I signed my name on the slip and pushed the bill to the side. “I think you’re great, Candice, but did you ever have that one person in your life? The one who wanders in and out? Where it’s the right person but the timing is never right?”

She scoffed. “No.”

“Well, I do, and this is her. I’m sorry to be so abrupt about it, but I promised her a drink. I’d bring you, but—”

“That’s quite all right.” She stood and stomped away from the table.

Rolando called me as I made my way across the restaurant. “I thought you were on a date?”

I watched Candice flag down a taxi. “Not anymore. I need to get to wherever that place is right now.”

“This is intriguing. You drop one date to follow some chick that’s sending you on a goose chase.”

I bit my cheek. “It’s Calista.”

“Ah.”

He was the only one I had told about her, and mostly because he always wondered why I barely dated. Candice was my first date in a long time and that was only because she felt small-town to me. She was a nurse at the kids’ cancer unit.

I flagged down the next taxi that came my way. “Come on, do you know where that picture was taken?”

“I think I want to meet this Calista. Pick me up.”

I groaned, and got in the taxi that was waiting for me.

Twenty minutes later, Rolando and I were outside a club that looked as if it could be the one in Calista’s picture. Kaleidoscope was the name, and it was popular. I had just been last week.

“Let’s try it,” I said, and I paid the cab driver before filing out.

I showed the picture to the bouncer, and he shrugged. “You know how many girls look like that in there?”

Annoyed, I stuffed my phone in my back pocket, handed the guy a hundred, and he released the rope.

I looked at Rolando as we walked into the main room. “It’s packed.”

He shrugged. “It’s Saturday.”

He ventured to the right, and I went to the dance floor to see if I could spot her. Calista loved to dance, and I figured if she was anywhere, it would be there.

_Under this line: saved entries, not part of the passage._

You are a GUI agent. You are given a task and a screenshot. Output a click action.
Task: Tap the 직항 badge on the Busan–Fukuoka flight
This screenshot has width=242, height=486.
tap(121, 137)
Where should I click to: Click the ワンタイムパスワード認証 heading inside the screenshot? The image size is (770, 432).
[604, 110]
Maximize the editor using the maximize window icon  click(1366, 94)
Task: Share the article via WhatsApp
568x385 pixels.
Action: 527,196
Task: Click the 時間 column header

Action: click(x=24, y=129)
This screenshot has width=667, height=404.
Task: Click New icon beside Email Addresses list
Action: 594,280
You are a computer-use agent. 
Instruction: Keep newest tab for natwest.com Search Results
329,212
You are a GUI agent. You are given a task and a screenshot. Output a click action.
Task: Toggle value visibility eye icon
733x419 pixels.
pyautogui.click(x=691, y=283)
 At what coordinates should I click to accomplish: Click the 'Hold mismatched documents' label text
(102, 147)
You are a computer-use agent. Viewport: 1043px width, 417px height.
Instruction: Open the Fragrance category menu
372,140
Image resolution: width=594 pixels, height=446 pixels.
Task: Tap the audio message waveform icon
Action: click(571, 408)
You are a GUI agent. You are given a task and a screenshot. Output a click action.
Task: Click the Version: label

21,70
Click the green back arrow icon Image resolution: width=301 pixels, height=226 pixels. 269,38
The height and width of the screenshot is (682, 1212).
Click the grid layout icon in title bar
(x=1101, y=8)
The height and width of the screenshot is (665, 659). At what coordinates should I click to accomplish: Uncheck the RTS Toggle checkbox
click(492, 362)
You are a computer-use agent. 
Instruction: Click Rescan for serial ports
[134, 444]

My phone vibrated in my hand, and I looked down to see a message and another picture from her.

Bouncers were assholes, maybe you can use all that clout you have and get us in the next place.

“Rolo!” I shouted.

He was already cuddled up with some girl, but he came over and I showed him the picture.

“That place I know,” he said.

We left the club and slid into another taxi.

The next club was called Mystic, and a blue neon line ran the perimeter of the building. The line wasn’t as long as the other club, but there was no sign of Calista or her friends.